In 1944, Ludolfs Liberts emigrated with his family from Latvia. After living for several years in Germany and elsewhere in Europe, he arrived in New York in 1950, and there he was able to make a living by painting and teaching at New York City College.
Liberts paintings are stored in almost all major art centers. He has represented Latvian art and scenography at exhibitions in Paris, Brussels, Berlin, Stockholm, New York, Helsinki, Prague, Barcelona, Munich, Zurich, Vienna, Ottawa, Oslo, Moscow, Leningrad, Tallinn, Tartu, Warsaw, Krakow, Budapest, Kaunas, Copenhagen, and London.
The last fifteen years of exile in the United States conclude the artist's work, where Liberts passed away on March 11, 1959, in New York.
Artistic description
Scenography and stage costumes have an important role in Ludolf Liberts' works, as for almost a decade, he was the main stage decorator of the National Opera of Latvia, who managed to stage around 70 operas, ballets and operetta performances. However, Liberts reached his popularity in the public eye with his expressive depictions of big cities, which were also accompanied by his stage vision where drama unfolds. The first stage in the artist’s work has passed in the spirit of expressionism, popular with Latvian modernists, emphasizing the rhythms of lines and sharpness of edges, but the latest stage was romantically impressionistic, soft, foggy and silvery bright.

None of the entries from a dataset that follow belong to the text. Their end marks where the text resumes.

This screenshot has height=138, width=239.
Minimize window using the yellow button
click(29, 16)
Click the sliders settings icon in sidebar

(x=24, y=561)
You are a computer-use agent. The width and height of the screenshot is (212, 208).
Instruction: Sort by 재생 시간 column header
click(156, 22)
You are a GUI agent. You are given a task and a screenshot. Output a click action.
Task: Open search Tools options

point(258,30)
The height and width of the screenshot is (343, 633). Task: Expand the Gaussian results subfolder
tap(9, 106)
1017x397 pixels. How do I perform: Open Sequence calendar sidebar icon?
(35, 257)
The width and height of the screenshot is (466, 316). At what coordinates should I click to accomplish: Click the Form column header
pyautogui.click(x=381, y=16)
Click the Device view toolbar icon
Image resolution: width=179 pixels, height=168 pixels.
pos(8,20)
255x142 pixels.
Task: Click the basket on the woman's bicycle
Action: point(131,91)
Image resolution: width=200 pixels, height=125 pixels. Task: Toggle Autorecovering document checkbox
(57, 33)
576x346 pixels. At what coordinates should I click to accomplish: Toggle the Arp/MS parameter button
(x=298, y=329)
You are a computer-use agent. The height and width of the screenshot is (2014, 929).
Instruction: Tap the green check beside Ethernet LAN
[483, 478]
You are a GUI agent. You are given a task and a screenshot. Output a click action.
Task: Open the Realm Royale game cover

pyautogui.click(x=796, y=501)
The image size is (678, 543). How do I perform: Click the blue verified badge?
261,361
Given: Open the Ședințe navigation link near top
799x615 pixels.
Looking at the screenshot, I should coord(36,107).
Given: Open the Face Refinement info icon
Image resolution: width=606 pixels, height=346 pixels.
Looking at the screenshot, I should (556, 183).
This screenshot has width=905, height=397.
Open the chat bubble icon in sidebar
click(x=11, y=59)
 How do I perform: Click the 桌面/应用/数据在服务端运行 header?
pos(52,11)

Variations in artistic styles and genres have highlighted the versatility and virtuosity of Liberts. Over the years, his contrasts alternate in color, artistic handwriting, and the motifs of his paintings: mixing reality with fantasy, primitiveness with sophistication, constructivism with impressionism. His romantic inner world has prompted the depiction of very iconic scenes of Western European capitals in a dynamic and baroque movement, rather than in muted harmony. The lively boulevards of Paris and the illuminated canals of Venice are immortalized in dynamic lines and silvery brightness. Even while in exile in the United States, the painter, again and again, creates scenes from Riga, Venice, and Paris, but only as images of memory from photographs.
Liberts has also painted tonally muted landscapes of Latvia, dominated by homeland fields with meadows and birch groves, as well as views of Tornkalns. The urban landscapes of Riga's Old Town are poetic, the House of the Blackheads and St. Peter's Church vibrate in a French impression. In the early stages of his career, he also painted figural compositions on the themes of ancient Latvian life, which mostly had an idyllic character.
Interesting facts
In 1952, some members of the American Latvian Association (ALA) presented Ludolf Liberts' painting "Towers of Riga" as a thank you to the newly elected 34th President of the United States, Dwight D. Eisenhower. It was so highly regarded by the President that he proudly hung it in the place of honor in the President's office in White House, Washington. The existence of Latvia and the talent of the Latvian artist were shown countless times in live television broadcasts. The famous “Life” magazine has also documented this painting together with a photo portrait of President Eisenhower in the March 12, 1956 issue.